▸ Your objective: Please return every line of the records that contains the word "will".

▸ Data listing:
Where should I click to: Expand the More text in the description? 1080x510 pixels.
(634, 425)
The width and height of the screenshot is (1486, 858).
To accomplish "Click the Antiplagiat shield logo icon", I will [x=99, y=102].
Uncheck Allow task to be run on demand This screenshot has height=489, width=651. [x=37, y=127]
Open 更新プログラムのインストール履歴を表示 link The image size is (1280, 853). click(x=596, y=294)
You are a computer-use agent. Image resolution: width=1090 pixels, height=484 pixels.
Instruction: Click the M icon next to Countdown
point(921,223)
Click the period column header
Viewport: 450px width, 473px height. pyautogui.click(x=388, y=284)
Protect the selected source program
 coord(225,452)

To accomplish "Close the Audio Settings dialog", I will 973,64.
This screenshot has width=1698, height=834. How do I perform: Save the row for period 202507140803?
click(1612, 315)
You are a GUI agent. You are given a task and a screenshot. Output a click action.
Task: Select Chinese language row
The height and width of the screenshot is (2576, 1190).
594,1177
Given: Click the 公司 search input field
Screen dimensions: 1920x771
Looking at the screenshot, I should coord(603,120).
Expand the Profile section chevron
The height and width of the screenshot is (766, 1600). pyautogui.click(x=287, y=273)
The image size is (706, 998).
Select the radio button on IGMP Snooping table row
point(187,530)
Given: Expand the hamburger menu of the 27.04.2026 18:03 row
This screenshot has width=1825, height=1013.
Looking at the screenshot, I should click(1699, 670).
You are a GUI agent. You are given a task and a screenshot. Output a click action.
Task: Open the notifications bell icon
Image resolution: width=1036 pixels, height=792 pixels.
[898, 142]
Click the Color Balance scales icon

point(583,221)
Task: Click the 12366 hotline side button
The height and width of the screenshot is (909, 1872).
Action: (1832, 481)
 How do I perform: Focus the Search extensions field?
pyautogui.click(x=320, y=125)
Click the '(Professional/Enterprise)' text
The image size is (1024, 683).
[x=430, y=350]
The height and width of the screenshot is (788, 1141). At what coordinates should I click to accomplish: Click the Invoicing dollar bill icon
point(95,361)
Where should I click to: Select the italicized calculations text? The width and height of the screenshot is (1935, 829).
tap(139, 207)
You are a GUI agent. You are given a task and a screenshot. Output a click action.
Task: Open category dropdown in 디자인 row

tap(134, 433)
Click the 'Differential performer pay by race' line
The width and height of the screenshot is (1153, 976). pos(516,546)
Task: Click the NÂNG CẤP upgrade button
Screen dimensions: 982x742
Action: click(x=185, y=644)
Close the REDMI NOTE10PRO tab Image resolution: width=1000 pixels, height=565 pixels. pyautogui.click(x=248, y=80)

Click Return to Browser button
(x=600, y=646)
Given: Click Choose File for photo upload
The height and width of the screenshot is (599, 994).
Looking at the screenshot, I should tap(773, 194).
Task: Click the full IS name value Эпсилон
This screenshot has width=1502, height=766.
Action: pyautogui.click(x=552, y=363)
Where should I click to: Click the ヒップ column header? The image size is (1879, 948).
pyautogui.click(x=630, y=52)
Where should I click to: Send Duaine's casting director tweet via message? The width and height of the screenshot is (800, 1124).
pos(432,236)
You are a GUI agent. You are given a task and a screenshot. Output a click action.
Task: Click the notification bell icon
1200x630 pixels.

▸ Solution to the exercise:
To accomplish "Click the Antiplagiat shield logo icon", I will [x=99, y=102].
To accomplish "Close the Audio Settings dialog", I will 973,64.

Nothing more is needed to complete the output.